Finding It (Losing It, #3)(56)



I swallowed, my heart speeding up when it should have been slowing down. There were things about myself that even I didn’t want to know, let alone share them with him.

Changing the subject, I asked, “So you don’t regret crossing that line?”

His mouth trailed across my jaw, and he hummed under his breath.

“I can still think of a few other lines I’d like to cross before the night is through.”

He rolled, pulling me on top of him, our bodies still intimately connected. The friction teased my sensitive skin, and I had to steady myself with my hands on his chest.

He traced the curve of my body from my breast to my waist to my hip and said with a wicked grin, “You’re adventurous, right?”

Now, this was the kind of adventure I was always on board for.

Hours stretched into days, and we only left the apartment in Riomaggiore when we had to. We got whatever food and supplies we needed, but we never lasted very long before our tastes turned away from food.

Our seventh day came and went, and neither of us made any move to leave or end our time together.

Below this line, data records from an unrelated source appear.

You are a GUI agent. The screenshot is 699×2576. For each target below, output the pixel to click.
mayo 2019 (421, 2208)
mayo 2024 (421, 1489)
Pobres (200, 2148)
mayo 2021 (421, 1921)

And I began to understand the Via dell’Amore a little more, that chair and all those locks. I realized it wasn’t the lock that mattered so much as the fact that it required a key.

Jackson had found every little sensitive nook that made my toes curl and my eyes roll back in my head. He knew what made me hold my breath and what made me cry out his name. He unlocked my body, and in doing so unlocked doors that held nothing but stale air and bad memories.

If I believed the stories I learned growing up, God made the world in six days and on the seventh day he rested. I wondered if, like me, the eighth day was when he watched it all begin to unravel.





23


I WOKE, MY breaths pushing from my lungs like broken glass. Jackson wasn’t in bed beside me, and I curled into a ball, glad for his absence.

Pieces of my dream were slipping away, and I couldn’t decide whether I wanted to try to hold on to them to examine or to push them away so I wouldn’t have to.

I’d been twelve again, but in that way that dreams don’t make sense, I was also twenty-two. Mom and Dad were arguing in the kitchen, and Mr. Ames, Dad’s business partner, had come upstairs. He said he was looking for a bathroom, but there were two on the bottom floor. He touched my shoulder. He told me I was soft. And like those animated flip books I played with as a kid, the sheets of my dream began to fan, and it wasn’t Mr. Ames’s hand against me, but the boy I’d lost my virginity to just a year and a half later.

He trailed his fingers to my neck, and then down to my chest. The pages flipped. More hands, a different one on every page. Some looked familiar. Some didn’t. But with each page, the hands swept across my body. The pages flipped and the locations began to change along with the hands—the back of a pickup truck, my freshman dorm, my apartment, a few hostels.

The scene shifted, and it was me and Mr. Ames in all those places, and I screamed and cried long after the dream had shifted on to a new person, a new place. And each hand carved away a part of me, sanded and chiseled until I was hollowed out, a wisp of a girl.

I pulled away, crying, and stumbled from a hostel bed to my parents’ living room couch. This time I was just me, present day, but my parents looked down at me like I was still only four feet tall.

Dad was talking, saying I was blowing things out of proportion. He morphed into Mr. Ames for just as second as he said, “Quit playing the victim.”

Mom asked me questions, asked me how Mr. Ames touched me and where. When I showed them, when I put my hand to my chest … I knew what was coming next. I knew the words like they were carved into my skin, like the pulse of my heart beat them out in Morse code.

I waited for them, cringed for them, begged for them because I needed to hear that it didn’t count.

But instead, my world was filled with Hunt, with his all seeing eyes, with his blistering touch, with his consuming kiss and the words, “Tell me this counts.”

His hands, large and callused lay atop my chest where the heart beneath had been sanded down to a tiny thing. In my dream, he held my crumbling body, and he told me that it was okay. His touch was soft and perfect and exactly what I wanted, but I didn’t stop crumbling in his arms, no matter how gentle he was.

That was when the lies I’d built so high that they scraped the sky shattered. Every brick I’d laid between me and that day when I was twelve crumbled as if they were made of something less than sand.

Because it mattered.

Who touches you, whether it’s your skin or your soul, matters.

I sat, huddled alone in bed in that Italian apartment, shaking from a dream that I knew was nothing more than synapses firing in my brain, collecting recent thoughts and putting them together regardless of sense or order. I knew that’s all it was, but things didn’t always have to make sense to be true.

And I could feel every hand that ever touched me, the ones that I’d welcomed along with the one that I didn’t, as if they were bearing down on me, pushing me below the current until I had no choice but to breathe in that shattered glass of truth.

It all counted.

Hunt walked through the door of our poisoned oasis, held up a bag, and said, “I’ve got breakfast.”

It took everything in me not to cry. Because he was perfect. So goddamn perfect. And I was a mess.

“Thanks,” I shrugged, the corners of my lips jumping briefly in a similar motion. “I’m not hungry, though.”